Smith met with former Conservative Prime Minister Ted Heath in 1978 to discuss the formation of a new centrist party. Smith called UK unemployment figures of two million jobless people "a disgrace," adding, "They represent a sick society and are not acceptable to live with." In 1981, he was involved in attempts to create "a new image" but the Rochdale Observer warned Liberal colleagues to proceed with caution. Smith was referred to as being "opposed to an alliance at any cost." He'd later comment that the Liberal Party would have been "better off" without being "shackled to the SDP." After David Alton's 1988 bill to reduce the time limit for abortions was discussed by MPs, he referred to other members as "murderers in the womb." Smith was compelled to apologise for the remark by the Speaker of the House of Commons.
In 2008, a New Statesman accused Smith of misconduct in his relationship with Turner & Newall (T&N), which was based in his constituency, and was once the world's largest manufacturer of asbestos-based materials. Smith wrote to Sydney Marks, T&N's chief of staff, in 1981, noting that EEC laws would be discussed in the upcoming parliamentary session. Smith's House of Commons speech was almost identical to one prepared for him by the corporation.
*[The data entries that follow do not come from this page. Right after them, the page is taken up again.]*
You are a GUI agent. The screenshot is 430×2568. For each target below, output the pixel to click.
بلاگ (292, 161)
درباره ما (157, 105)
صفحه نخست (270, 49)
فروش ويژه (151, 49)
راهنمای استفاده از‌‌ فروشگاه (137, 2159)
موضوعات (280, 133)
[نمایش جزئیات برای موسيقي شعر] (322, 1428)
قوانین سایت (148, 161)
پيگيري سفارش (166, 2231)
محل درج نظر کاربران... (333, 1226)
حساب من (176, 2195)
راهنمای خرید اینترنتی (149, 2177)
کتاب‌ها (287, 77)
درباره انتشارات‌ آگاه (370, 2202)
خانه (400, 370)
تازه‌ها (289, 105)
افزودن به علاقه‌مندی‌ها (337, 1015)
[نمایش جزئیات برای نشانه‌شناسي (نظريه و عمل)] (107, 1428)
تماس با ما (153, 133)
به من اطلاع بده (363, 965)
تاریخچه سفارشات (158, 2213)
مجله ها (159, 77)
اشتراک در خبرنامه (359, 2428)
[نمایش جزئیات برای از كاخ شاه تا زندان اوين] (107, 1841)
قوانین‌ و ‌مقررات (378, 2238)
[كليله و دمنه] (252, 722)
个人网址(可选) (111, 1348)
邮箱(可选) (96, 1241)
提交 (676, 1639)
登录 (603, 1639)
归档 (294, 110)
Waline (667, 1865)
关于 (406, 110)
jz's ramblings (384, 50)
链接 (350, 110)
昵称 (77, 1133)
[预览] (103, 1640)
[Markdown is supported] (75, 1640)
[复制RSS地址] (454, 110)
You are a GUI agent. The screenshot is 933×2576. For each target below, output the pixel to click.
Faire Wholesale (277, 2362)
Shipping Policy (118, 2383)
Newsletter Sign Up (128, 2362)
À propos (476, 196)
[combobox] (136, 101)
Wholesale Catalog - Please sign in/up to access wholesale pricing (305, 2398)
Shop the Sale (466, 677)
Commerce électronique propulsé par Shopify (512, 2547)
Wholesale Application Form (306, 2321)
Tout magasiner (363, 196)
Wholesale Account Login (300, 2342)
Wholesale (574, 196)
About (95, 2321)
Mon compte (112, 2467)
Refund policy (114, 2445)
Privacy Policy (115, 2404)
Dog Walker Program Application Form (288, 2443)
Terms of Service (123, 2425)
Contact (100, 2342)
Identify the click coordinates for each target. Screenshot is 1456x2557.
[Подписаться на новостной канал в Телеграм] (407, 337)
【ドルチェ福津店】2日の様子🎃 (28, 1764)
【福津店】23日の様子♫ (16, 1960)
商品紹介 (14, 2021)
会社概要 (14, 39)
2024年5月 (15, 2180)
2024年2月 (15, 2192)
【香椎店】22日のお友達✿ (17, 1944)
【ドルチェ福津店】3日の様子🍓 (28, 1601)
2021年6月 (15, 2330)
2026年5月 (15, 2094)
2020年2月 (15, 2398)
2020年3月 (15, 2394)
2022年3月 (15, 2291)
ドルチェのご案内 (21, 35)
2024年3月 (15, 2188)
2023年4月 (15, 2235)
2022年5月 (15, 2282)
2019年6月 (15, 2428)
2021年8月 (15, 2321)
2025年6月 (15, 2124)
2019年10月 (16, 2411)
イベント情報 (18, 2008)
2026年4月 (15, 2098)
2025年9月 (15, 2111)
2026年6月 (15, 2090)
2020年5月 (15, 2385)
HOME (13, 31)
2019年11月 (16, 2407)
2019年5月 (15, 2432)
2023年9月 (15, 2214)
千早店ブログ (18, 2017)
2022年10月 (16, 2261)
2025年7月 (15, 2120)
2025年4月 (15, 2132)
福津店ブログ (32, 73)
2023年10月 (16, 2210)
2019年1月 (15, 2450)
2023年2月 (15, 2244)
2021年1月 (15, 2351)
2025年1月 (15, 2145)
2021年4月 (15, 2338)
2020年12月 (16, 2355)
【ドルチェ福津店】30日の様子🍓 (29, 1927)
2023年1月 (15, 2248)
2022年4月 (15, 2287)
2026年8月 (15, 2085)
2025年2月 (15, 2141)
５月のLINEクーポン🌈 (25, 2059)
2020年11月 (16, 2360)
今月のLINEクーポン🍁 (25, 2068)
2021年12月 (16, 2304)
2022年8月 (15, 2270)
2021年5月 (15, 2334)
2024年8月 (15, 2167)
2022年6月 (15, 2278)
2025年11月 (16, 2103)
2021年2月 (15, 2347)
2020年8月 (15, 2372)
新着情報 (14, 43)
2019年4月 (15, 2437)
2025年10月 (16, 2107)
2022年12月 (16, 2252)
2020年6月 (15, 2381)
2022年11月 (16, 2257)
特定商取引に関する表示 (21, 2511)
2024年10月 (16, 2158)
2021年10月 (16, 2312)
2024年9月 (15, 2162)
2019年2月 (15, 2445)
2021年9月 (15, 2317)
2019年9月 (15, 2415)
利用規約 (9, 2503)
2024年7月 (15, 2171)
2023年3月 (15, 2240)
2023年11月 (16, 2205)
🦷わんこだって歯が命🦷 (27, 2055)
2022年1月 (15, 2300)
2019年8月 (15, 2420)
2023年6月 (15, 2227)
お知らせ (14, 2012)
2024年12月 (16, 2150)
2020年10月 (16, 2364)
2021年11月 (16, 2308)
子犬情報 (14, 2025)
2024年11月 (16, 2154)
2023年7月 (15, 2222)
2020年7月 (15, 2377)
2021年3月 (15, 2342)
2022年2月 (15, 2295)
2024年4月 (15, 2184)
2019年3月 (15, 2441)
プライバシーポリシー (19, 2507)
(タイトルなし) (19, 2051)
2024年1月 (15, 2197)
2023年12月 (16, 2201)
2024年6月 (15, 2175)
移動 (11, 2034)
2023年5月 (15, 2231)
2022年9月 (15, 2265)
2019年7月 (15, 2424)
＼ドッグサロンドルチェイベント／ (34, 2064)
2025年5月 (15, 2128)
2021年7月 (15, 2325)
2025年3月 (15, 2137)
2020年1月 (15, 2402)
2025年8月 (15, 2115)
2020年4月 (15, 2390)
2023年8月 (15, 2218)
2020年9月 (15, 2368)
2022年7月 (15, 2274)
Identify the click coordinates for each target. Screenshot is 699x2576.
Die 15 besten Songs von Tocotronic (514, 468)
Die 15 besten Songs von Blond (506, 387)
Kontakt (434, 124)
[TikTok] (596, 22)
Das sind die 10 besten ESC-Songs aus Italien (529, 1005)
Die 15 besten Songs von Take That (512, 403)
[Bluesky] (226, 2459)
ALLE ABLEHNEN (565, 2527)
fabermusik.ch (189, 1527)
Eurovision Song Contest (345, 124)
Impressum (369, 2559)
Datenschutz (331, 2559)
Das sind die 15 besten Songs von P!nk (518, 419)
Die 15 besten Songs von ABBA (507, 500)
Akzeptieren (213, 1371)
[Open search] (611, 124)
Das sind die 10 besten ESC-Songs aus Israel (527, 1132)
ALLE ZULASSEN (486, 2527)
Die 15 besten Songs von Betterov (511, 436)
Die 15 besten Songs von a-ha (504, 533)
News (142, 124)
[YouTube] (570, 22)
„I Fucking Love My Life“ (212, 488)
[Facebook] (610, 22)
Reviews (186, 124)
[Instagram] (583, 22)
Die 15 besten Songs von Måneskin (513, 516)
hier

In his address of a drug long thought to be lethal if inhaled, he said "the people at large are not at risk from asbestos." He revealed 1,300 shares in T&N a year later. Smith replied to allegations that he was involved in the hiding of asbestos as "complete garbage" when being interviewed in September 2008 by a local BBC news show. He was dubbed "a corrupt, male mountain of flesh" by journalist Oliver Kamm in his blog in The Times.
The uproar in November 2008 culminated in a parliamentary early day motion demanding that Smith be stripped of the knighthood he had been granted in 1988. The Daily Mirror's Kevin Maguire supported the cause.